With the Melbourne housing market continuing to cool, upgraders are in a position to exploit opportunities and grab themselves good properties for the long term.
There were a number of property markets that were suffering weakness and would provide potential opportunities for buyers looking for their forever home.
Houses in popular areas such as Melbourne’s West, Inner East and Inner South, as locations suffering weakness and therefore places where upgraders could take advantage of well-priced housing with long-term capital growth and demand.
Owner-occupiers who are good borrowers with a stable income and good credit history looking to move due to lifestyle, schools, location or for whatever reason, really are in a good position.
All they need is a good understanding of the market, are prepared to negotiate hard, are thinking about the long term and are prepared to consult an expert.
It’s true there has been significant reduction in activity but there are still quite a few transactions in the market, in fact, in the past week alone, there were 1,283 auctions in Greater Melbourne.
Upgraders can achieve bigger properties in better locations for a relatively reasonable price as this is a very strong buyers’ market.
However, to minimise the risk they need to sell before they buy to ensure they get the right price, particularly if they only own a unit.
Upgraders, who were looking for their forever homes, had a completely different strategy and risk profile from investors who tried to maximise their returns and minimise their risks.

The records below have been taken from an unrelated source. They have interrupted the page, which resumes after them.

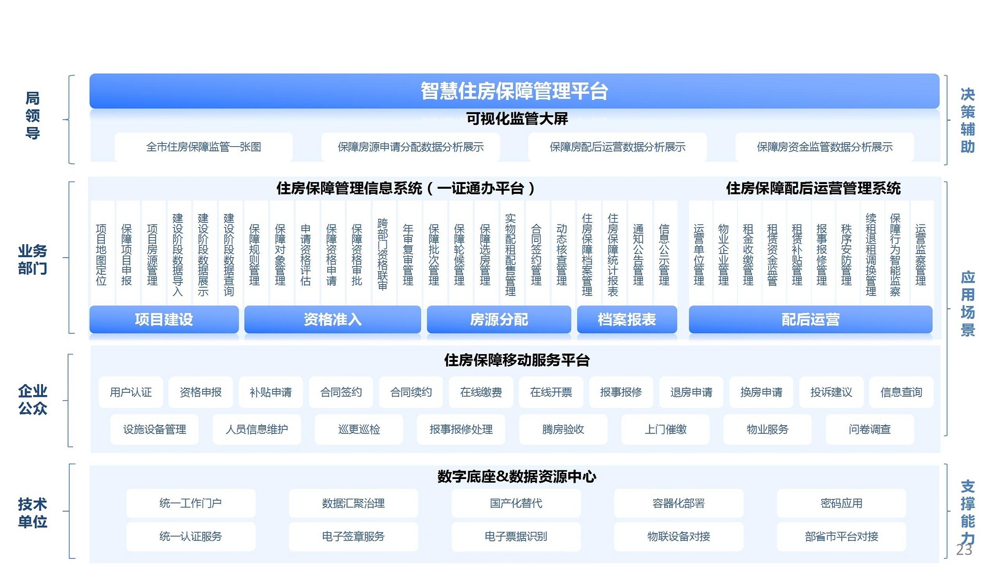The height and width of the screenshot is (576, 1001).
Task: Select the 配后运营 category bar
Action: click(810, 319)
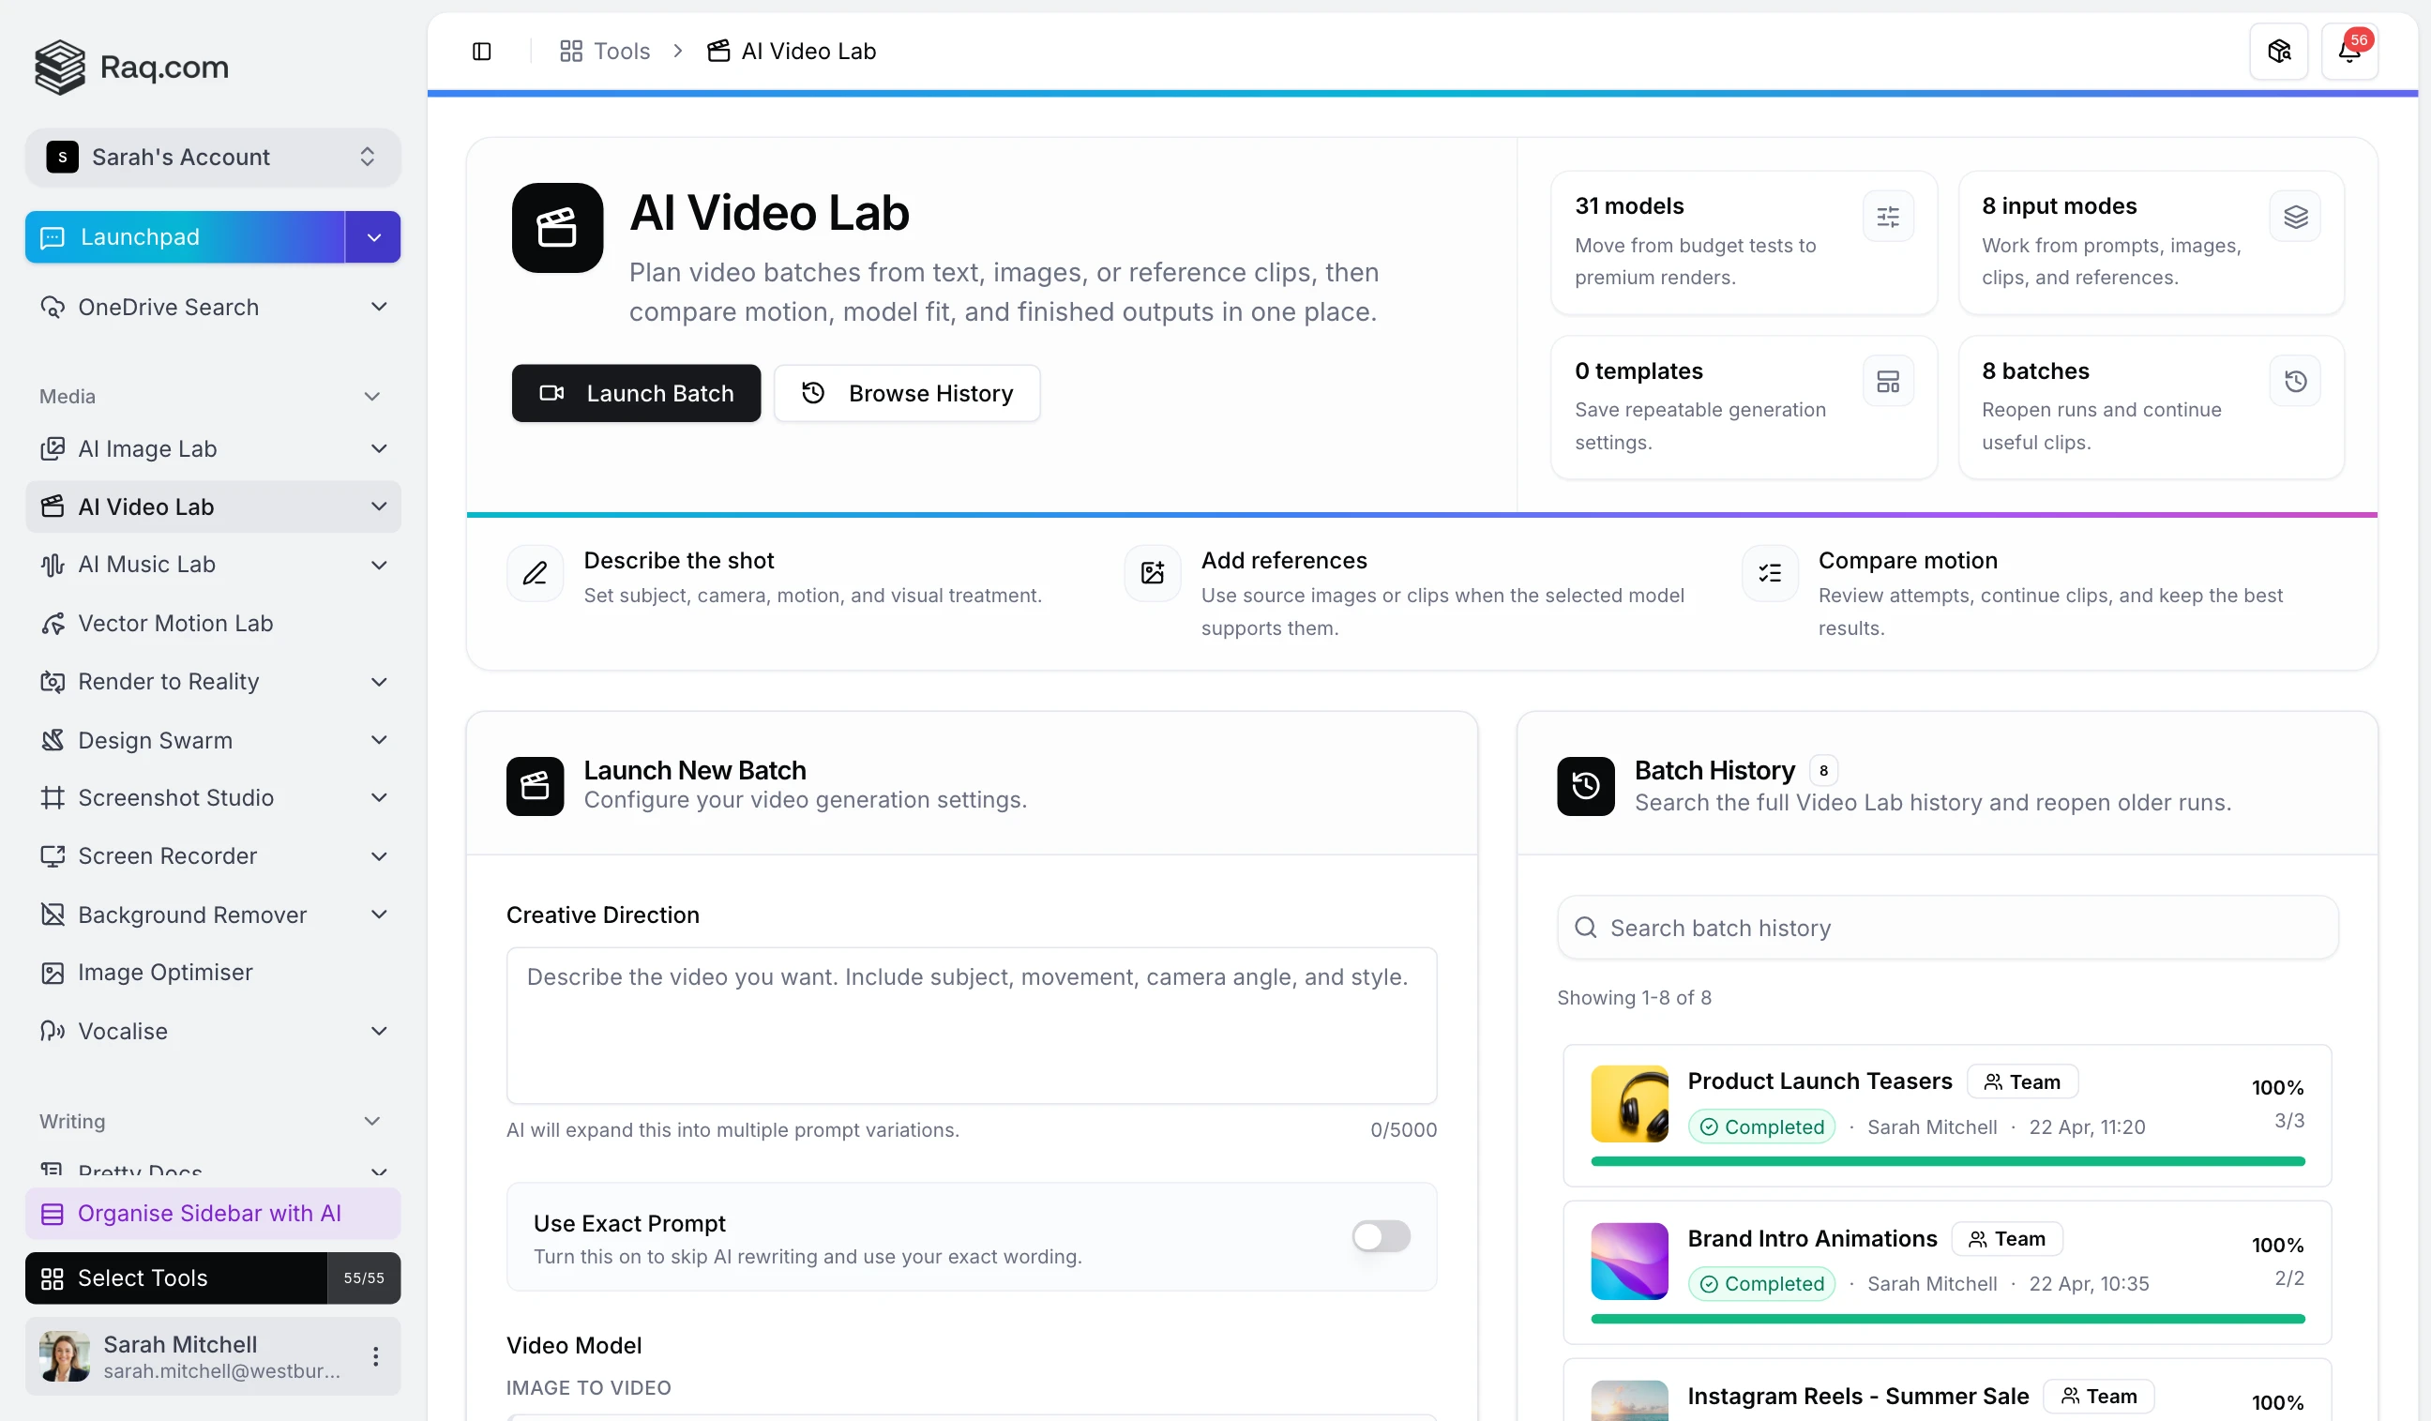This screenshot has width=2431, height=1421.
Task: Click the Screen Recorder icon
Action: [53, 856]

CoreLogic figures showed the housing market had cooled with dwelling price growth going from 10.1 per cent in the 12 months to 30 November, 2017, to -5.8 per cent in the 12 months to 30 November, 2018.
The auction clearance rates decreased from 69 per cent in November 2017 to 43.7 per cent to November 2018.
In addition, there is potential for further price reductions at least in 2019 and increased likelihood of changes to negative gearing and capital gains tax which will further reduce investor activity.
This means that upgraders are in a very good position right now.
With the population of Melbourne expected to pass five million by 2021 and eight million by 2050, according to demographer Bernard Salt, there would be an undersupply of properties suitable for families, which meant capital growth over the long term would be positive.
Further, there is an ongoing undersupply of houses, particularly in the middle-ring and in areas with good accessibility to the CBD.
That has been a major driver to the increased property prices and is projected to be a major factor for price growth in the medium and long term.
In addition, the employment market remains steady and this will trigger stronger migration, higher wage growth and stronger demand for housing.
Greville Pabst, CEO of property valuation and advisory firm WBP Group, said there was certainly opportunities for upgraders in the current market, however, it was important for vendors to understand that selling periods were longer and fewer properties were sold under the hammer or within the usual four-week selling campaign.
“It is therefore sensible to allow for longer selling periods of perhaps up to 6-8 weeks,” Mr Pabst said.
“Whilst, upgraders can benefit from buying in the current market, it is vitally important to consider the terms and conditions of a sale. For example, if you are buying before you sell then it may be beneficial to structure sale terms to coincide with the terms of a purchase.
It is a buyers’ market, and with current supply it is relatively easy to buy. However, it may take some time to sell your existing property, so structuring terms to reflect this scenario is critical.
“Also, it may take 120 days to sell so if you are buying with a 60-day settlement you may need bridging financing. In this market you can negotiate favourably so that you are not put in this position. Most people only think of price, but terms and conditions are equally important.”
He said the next upswing would commence in the inner-city areas.
“Population growth is focused in Melbourne’s west and north, so I expect growth will be relatively positive in Melbourne’s inner west within the next five years,” he said.
The inner east has been one of the hardest hit areas in Melbourne, but I consider it will also be one of the first to recover and when it bounces it will bounce fast, as will the inner south.
Lifestyle attributes will drive growth in this area.
In particular, I find areas like St Kilda in inner Melbourne bayside to be particularly undervalued.”